>> start SELECTED EXTRACT

These three laureates share this year’s Nobel Prize in Physics for their discoveries about one of the most exotic phenomena in the universe, the black hole. Roger Penrose showed that the general theory of relativity leads to the formation of black holes. Reinhard Genzel and Andrea Ghez discovered that an invisible and extremely heavy object governs the orbits of stars at the centre of our galaxy. A supermassive black hole is the only currently known explanation.

Roger Penrose used ingenious mathematical methods in his proof that black holes are a direct consequence of Albert Einstein’s general theory of relativity. Einstein did not himself believe that black holes really exist, these super-heavyweight monsters that capture everything that enters them. Nothing can escape, not even light.

In January 1965, ten years after Einstein’s death, Roger Penrose proved that black holes really can form and described them in detail; at their heart, black holes hide a singularity in which all the known laws of nature cease. His ground-breaking article is still regarded as the most important contribution to the general theory of relativity since Einstein.

Reinhard Genzel and Andrea Ghez each lead a group of astronomers that, since the early 1990s, has focused on a region called Sagittarius A* at the centre of our galaxy. The orbits of the brightest stars closest to the middle of the Milky Way have been mapped with increasing precision. The measurements of these two groups agree, with both finding an extremely heavy, invisible object that pulls on the jumble of stars, causing them to rush around at dizzying speeds. Around four million solar masses are packed together in a region no larger than our solar system.

>> end SELECTED EXTRACT
>> start DATA PROVIDED

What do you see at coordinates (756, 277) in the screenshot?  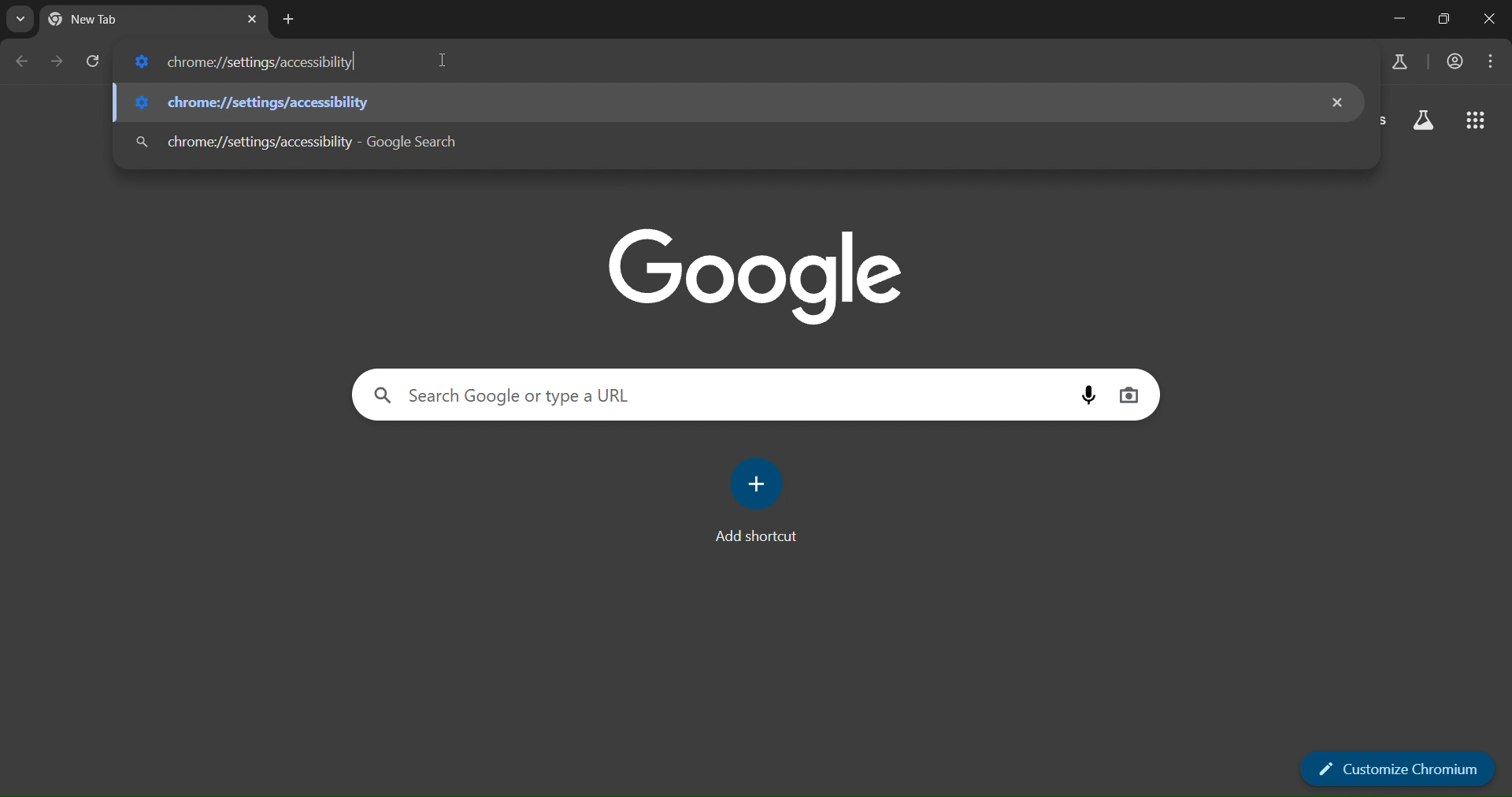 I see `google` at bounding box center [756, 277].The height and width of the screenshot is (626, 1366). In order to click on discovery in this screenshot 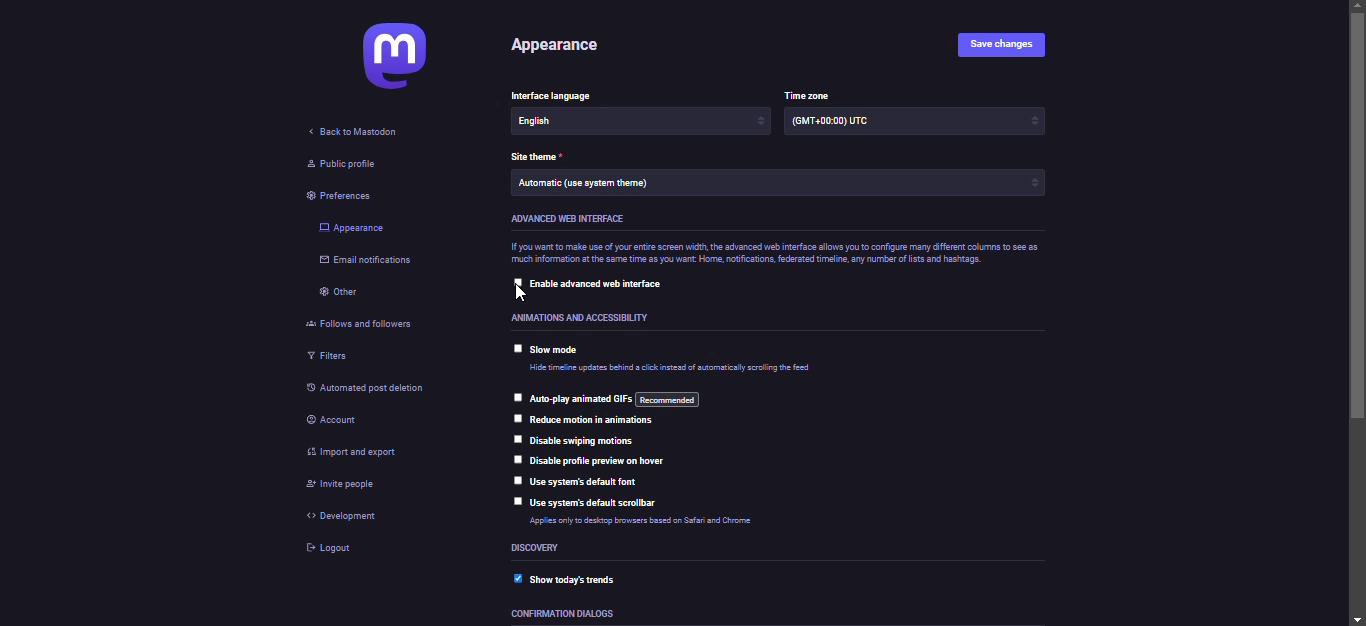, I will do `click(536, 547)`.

>> end DATA PROVIDED

SET OF TASKS
**a)** Reproduce the black hole passage verbatim from "These three laureates" up to and including "not even light.".
**b)** Continue the black hole passage from where it stops.

TASK ANSWERS
**a)**
These three laureates share this year’s Nobel Prize in Physics for their discoveries about one of the most exotic phenomena in the universe, the black hole. Roger Penrose showed that the general theory of relativity leads to the formation of black holes. Reinhard Genzel and Andrea Ghez discovered that an invisible and extremely heavy object governs the orbits of stars at the centre of our galaxy. A supermassive black hole is the only currently known explanation.

Roger Penrose used ingenious mathematical methods in his proof that black holes are a direct consequence of Albert Einstein’s general theory of relativity. Einstein did not himself believe that black holes really exist, these super-heavyweight monsters that capture everything that enters them. Nothing can escape, not even light.

**b)**
Using the world’s largest telescopes, Genzel and Ghez developed methods to see through the huge clouds of inter-stellar gas and dust to the centre of the Milky Way. Stretching the limits of technology, they refined new techniques to compensate for distortions caused by the Earth’s atmosphere, building unique instruments and committing themselves to long-term research. Their pioneering work has given us the most convincing evidence yet of a supermassive black hole at the centre of the Milky Way.

“The discoveries of this year’s laureates have broken new ground in the study of compact and supermassive objects. But these exotic objects still pose many questions that beg for answers and motivate future research. Not only questions about their inner structure, but also questions about how to test our theory of gravity under the extreme conditions in the immediate vicinity of a black hole,” says David Haviland, chair of the Nobel Committee for Physics.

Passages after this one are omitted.